[From my review, awaiting publication, of Fr Ian Ker's 'The Catholic Revival in English Literature, 1845-1961.]
Fr Ker devotes the first three pages on Greene to the question of whether or not Greene "ever believed in hell and mortal sin", rather than in, as Greene himself put it, "a sort of purgatory." This is because "the two themes, together with the possibility of forgiveness in Confession and the unlimited mercy of God, are integral to his finest writing, which is what makes his denial so paradoxical." In order to explore Greene’s use of these themes, it is necessary to "see how he blends these most traditional Catholic motifs with two very contemporary influences on the novel to create an altogether new kind of fiction in the English language. These two related influences, of which Greene was very conscious, are the cinema and the thriller."

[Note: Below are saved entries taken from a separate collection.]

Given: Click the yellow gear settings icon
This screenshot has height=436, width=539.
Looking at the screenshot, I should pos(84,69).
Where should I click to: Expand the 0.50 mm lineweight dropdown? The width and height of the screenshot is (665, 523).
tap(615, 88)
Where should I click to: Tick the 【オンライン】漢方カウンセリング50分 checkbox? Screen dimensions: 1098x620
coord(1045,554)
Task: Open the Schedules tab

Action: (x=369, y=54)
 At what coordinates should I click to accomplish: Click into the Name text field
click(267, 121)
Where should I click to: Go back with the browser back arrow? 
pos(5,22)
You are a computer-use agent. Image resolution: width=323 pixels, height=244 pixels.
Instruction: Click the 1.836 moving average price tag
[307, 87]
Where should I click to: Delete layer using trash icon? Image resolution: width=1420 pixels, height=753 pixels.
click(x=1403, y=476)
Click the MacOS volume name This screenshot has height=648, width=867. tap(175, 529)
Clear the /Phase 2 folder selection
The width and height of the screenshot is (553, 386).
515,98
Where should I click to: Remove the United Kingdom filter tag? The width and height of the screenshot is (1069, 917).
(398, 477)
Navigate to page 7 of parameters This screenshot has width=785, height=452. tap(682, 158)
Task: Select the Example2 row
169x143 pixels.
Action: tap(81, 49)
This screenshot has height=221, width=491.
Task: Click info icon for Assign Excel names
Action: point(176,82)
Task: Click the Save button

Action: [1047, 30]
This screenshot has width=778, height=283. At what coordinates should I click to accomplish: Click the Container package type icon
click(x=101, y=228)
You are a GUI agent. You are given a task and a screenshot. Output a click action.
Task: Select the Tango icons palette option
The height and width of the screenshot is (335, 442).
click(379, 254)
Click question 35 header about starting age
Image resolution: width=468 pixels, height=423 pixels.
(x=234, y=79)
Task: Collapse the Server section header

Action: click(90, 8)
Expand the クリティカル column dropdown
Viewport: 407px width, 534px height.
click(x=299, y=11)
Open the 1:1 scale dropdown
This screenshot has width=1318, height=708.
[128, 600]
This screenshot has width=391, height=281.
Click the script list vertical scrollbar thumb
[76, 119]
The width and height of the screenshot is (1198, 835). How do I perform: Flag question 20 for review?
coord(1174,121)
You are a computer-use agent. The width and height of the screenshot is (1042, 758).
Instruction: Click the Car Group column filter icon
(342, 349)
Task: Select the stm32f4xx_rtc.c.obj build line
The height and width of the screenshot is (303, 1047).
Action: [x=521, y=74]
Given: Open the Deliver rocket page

Cinematic technique is more conducive to Catholicism, which engages all the senses and is particularly concerned with visual culture, than to classical Protestantism, which emphasises, practically to the exclusion of all else, the written and preached Word, so that it could not have spread as it did but for the invention of the printing press. In the new, visual age of the late twentieth century, even Evangelical churches moved in a Pentecostal and Charismatic direction, the more to encourage "physical body movements rather than cerebral preaching and reading".
But in that century’s middle years, there was simply no doubt that Catholicism, with its "stained-glass windows, pictures, and statues" appealed to the camera in a way that the reading out of long Biblical or Prayer Book passages, incorporating extended preaching on the former, simply did not. In the post-Conciliar age, there is a lesson here, for all the importance now attached, perfectly correctly and fully within Sacred Tradition, to Scripture and to Holy Preaching. This reviewer recalls here Jean Baudrillard, who sees in the dispute over the Postmodern celebration of the image the conflict between the French Jesuits and Huguenot iconoclasm.
The thriller, in turn, lends itself especially well to the cinema, and vice versa, as Greene illustrated so powerfully in The Third Man, actually written with a view to the screen adaptation that it did indeed so famously receive. Greene’s use of cinema and of the thriller genre is very Chestertonian, and Chesterton enables us to see it as fundamentally Thomist: great art, communicating great ideas, is made possible, even most possible, by adapting the medium and the genre that speaks most powerfully to Toots, to Miss Podsnap, to the Misses Pecksniff, to Sam Weller and the rest (in a word, to rusticus), because it speaks most powerfully of them and for them.
And what could be more powerful than treatments of sin and damnation, and of the possibility of redemption therefrom with the sacramental system provided by a Church which, in Britain at that time, still found Her following overwhelmingly from among the people who most frequented the cinema and most read thrillers, whom Dickens might have created, whose wisdom was recognised and articulated by Chesterton and by Saint Thomas? And is not evil the stuff of which thrillers are made?
Greene saw the connection between this and Catholicism when he witnessed the latter’s persecution in Mexico and during the Spanish Civil War: "the four key ingredients of Greene’s most creative period could now gel together – evil, Catholicism, the cinema, and the thriller." While this remained most vital to him, he produced his best novels: Brighton Rock, The Power and the Glory, The Heart of the Matter and The End of the Affair. It is those who believe in hell and the devil that are closest to them; and in Britain in the middle twentieth century, those were the Catholics.
Would that they still were, and that Catholics still recognised the reality of evil in the midst of what Chesterton, Dickens and Saint Thomas recognised as the flawed beauty of this world. In today’s Anglophonia, the reality of hell and the devil, and the consciousness of personal and societal sin, is most evident among those who do not share that Chestertonian, Dickensian, Thomist optimism, while that optimism has become perverted into Pelagianism, universalism, antinomianism and an essentially Whig or Marxist belief in the perfectability of this world by purely human efforts.
Alas, Greene was to head down that road, and even to lead others down it, in his later life. The Catholic who reads, admires, marvels at and even loves Greene’s Catholic quartet must constantly be asking "Why?", looking for the seeds of future degeneration from orthodoxy, and prayerfully taking care to avoid ingesting them.
A not conspicuously pro-Catholic cultural élite’s exaltation of Greene as post-War Britain’s pre-eminent and definitive Catholic writer has achieved its end, and made Greene’s later views de rigeur for the Catholic middle class that was only beginning to appear at the peak of Greene’s powers, but which has come to predominate among British Catholics. Greene is certainly the (not very funny) Joker in this book’s pack of six.